Decoding Climate Change with Perl, gnuplot and Google Earth

Back in August The New York Times reported that the word ‘statistics’ had replaced the word ‘plastics’ in the famous career guidance given in the film The Graduate. And more recently the same paper reported that data and its analysis are the future of science.

And it’s not just in business and ivory towers that statistical
analysis of masses of data is becoming important: just understanding
the wealth of percentages, risk factors and charts that confront us
all requires a form of ‘data literacy’. As a recent blog post by John
Udell points out, even understanding your electricity bill requires everyday analytical thinking.
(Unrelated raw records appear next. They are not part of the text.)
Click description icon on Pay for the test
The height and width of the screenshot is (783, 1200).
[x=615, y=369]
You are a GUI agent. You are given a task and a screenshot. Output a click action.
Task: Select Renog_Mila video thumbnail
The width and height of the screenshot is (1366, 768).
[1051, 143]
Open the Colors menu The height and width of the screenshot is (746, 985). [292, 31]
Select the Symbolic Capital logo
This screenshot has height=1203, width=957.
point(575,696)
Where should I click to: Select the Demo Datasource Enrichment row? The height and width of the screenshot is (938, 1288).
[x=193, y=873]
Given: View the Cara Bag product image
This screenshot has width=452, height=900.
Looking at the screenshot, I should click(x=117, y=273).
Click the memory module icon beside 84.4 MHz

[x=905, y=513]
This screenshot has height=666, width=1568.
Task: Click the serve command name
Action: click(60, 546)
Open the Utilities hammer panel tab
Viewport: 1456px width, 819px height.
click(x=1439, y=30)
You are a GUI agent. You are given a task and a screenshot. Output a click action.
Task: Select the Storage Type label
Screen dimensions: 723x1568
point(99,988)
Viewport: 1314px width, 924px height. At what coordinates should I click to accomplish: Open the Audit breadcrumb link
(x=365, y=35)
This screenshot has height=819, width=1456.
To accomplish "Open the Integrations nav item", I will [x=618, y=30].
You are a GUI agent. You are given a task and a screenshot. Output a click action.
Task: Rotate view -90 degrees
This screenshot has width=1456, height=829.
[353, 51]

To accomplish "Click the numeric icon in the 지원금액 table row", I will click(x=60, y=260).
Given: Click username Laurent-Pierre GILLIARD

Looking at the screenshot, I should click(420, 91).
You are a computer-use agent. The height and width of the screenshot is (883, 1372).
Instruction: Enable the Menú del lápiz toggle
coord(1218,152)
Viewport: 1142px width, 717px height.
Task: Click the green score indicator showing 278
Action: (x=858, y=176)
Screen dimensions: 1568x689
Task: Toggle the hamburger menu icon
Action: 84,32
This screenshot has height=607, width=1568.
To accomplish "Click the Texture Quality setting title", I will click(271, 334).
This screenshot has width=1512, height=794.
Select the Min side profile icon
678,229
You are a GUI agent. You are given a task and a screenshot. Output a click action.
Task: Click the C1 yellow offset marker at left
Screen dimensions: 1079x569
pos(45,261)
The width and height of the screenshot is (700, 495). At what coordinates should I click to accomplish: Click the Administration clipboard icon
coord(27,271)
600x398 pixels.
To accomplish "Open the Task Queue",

For those of us who can code (whatever the language) raw data presents
a rich target for analysis, and some plain fun crunching numbers to
understand them better. A case in point is the recent release of
climate change data which is accessible to anyone with some basic
mathematical and computing skills.

If you don’t have the coding skills you can still follow along and
analyze the output of the program using basic statistical skills like
calculating the mean and standard deviation of a set of data.
Although climate science itself is very complex, much is within the
grasp of someone with basic statistics knowledge.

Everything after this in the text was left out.